Birch is mainly known today by the society that bears his name. The John Birch Society was established in Indianapolis, Indiana, during a two-day session on December 8 and 9, 1958, by a group of twelve led by Robert W. Welch Jr., a retired candy manufacturer and conservative political activist from Belmont, Massachusetts. In 1954, Welch authored the first book about Birch titled The Life of John Birch: In the story of one American boy, the ordeal of his age. He organized the JBS to promote "less government, more responsibility, and a better world". Welch named the new organization after Birch, saying that Birch was an unknown but dedicated anti-communist, and the first American casualty of the Cold War. Jimmy Doolittle, U.S. Army, Retired, who met Birch in China after Doolittle's raid on Tokyo, Japan, said in his 1991 autobiography: "[Birch] had no way of knowing that the John Birch Society, a highly vocal postwar anti-communist organization, would be named after him because its founders believed him to be the 'first casualty of World War III.' I feel sure he would not have approved."

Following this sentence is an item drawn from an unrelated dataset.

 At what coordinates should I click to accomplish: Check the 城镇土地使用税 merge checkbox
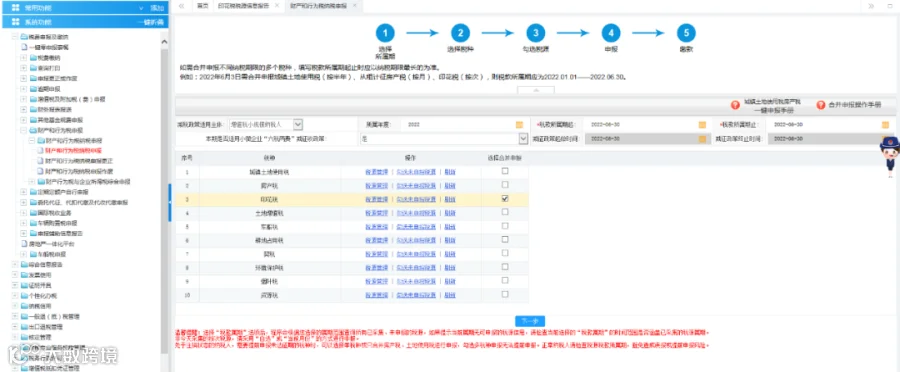505,171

Welch received permission from Birch's parents to name the JBS after their son, and both his mother and father participated in Society-related events.

==Memorials==
- Birch's name is on the bronze plaque of a World War II monument at the top of Coleman Hill Park overlooking downtown Macon, Georgia along with the names of other Macon servicemen who died in the military.
- Birch has a plaque on the sanctuary of the First Southern Methodist Church of Macon, which was built on land given by his family, purchased with the money he sent home monthly.
- "The John Birch Hall", a building at the First Baptist Church of Fort Worth, Texas, was named after Birch by Pastor J. Frank Norris.
- "John Birch Memorial Drive", a street in Townsend, Massachusetts, is named for him.
- John Birch University, later Robert Welch University, was founded by the JBS and named after Birch.

Birch has a memorial plaque in Rose Hill Cemetery in Macon, Georgia.